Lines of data
◇ ◇ ◇

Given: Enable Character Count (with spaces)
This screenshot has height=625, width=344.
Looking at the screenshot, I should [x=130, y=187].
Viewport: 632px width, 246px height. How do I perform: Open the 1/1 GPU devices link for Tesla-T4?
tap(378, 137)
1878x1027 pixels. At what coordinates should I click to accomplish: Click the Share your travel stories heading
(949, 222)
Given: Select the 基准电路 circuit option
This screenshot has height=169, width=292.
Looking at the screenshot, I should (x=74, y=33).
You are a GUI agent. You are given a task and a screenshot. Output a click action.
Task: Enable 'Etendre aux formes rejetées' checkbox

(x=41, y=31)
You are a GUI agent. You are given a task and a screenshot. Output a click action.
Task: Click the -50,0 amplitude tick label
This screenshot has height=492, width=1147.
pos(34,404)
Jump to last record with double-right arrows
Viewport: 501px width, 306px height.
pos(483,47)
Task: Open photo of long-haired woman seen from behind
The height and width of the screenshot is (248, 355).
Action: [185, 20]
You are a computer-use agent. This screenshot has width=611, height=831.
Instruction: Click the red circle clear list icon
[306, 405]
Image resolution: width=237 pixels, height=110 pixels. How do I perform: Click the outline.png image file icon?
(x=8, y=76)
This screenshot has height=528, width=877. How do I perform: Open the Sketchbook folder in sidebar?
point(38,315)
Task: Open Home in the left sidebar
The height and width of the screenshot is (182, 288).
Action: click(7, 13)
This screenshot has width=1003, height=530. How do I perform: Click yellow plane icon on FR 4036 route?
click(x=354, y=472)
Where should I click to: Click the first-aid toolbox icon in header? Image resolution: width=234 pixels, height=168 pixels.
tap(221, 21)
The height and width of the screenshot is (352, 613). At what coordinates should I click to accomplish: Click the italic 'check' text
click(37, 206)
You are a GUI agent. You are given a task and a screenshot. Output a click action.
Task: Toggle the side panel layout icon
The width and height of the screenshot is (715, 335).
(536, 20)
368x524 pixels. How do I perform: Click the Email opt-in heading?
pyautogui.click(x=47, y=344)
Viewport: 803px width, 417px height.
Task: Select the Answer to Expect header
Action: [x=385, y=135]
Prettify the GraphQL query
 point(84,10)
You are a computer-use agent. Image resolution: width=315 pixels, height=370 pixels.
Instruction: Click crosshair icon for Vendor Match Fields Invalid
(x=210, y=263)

◇ ◇ ◇

WRITTEN REQUEST | Render the material as a JSON list of strings, one string per line, with blank lines omitted. Start at the line containing "Given: Select the 基准电路 circuit option" and end at the last line of the material, including both.

RESPONSE FOR THIS EXERCISE |
[
  "Given: Select the 基准电路 circuit option",
  "This screenshot has height=169, width=292.",
  "Looking at the screenshot, I should (x=74, y=33).",
  "You are a GUI agent. You are given a task and a screenshot. Output a click action.",
  "Task: Enable 'Etendre aux formes rejetées' checkbox",
  "(x=41, y=31)",
  "You are a GUI agent. You are given a task and a screenshot. Output a click action.",
  "Task: Click the -50,0 amplitude tick label",
  "This screenshot has height=492, width=1147.",
  "pos(34,404)",
  "Jump to last record with double-right arrows",
  "Viewport: 501px width, 306px height.",
  "pos(483,47)",
  "Task: Open photo of long-haired woman seen from behind",
  "The height and width of the screenshot is (248, 355).",
  "Action: [185, 20]",
  "You are a computer-use agent. This screenshot has width=611, height=831.",
  "Instruction: Click the red circle clear list icon",
  "[306, 405]",
  "Image resolution: width=237 pixels, height=110 pixels. How do I perform: Click the outline.png image file icon?",
  "(x=8, y=76)",
  "This screenshot has height=528, width=877. How do I perform: Open the Sketchbook folder in sidebar?",
  "point(38,315)",
  "Task: Open Home in the left sidebar",
  "The height and width of the screenshot is (182, 288).",
  "Action: click(7, 13)",
  "This screenshot has width=1003, height=530. How do I perform: Click yellow plane icon on FR 4036 route?",
  "click(x=354, y=472)",
  "Where should I click to: Click the first-aid toolbox icon in header? Image resolution: width=234 pixels, height=168 pixels.",
  "tap(221, 21)",
  "The height and width of the screenshot is (352, 613). At what coordinates should I click to accomplish: Click the italic 'check' text",
  "click(37, 206)",
  "You are a GUI agent. You are given a task and a screenshot. Output a click action.",
  "Task: Toggle the side panel layout icon",
  "The width and height of the screenshot is (715, 335).",
  "(536, 20)",
  "368x524 pixels. How do I perform: Click the Email opt-in heading?",
  "pyautogui.click(x=47, y=344)",
  "Viewport: 803px width, 417px height.",
  "Task: Select the Answer to Expect header",
  "Action: [x=385, y=135]",
  "Prettify the GraphQL query",
  " point(84,10)",
  "You are a computer-use agent. Image resolution: width=315 pixels, height=370 pixels.",
  "Instruction: Click crosshair icon for Vendor Match Fields Invalid",
  "(x=210, y=263)"
]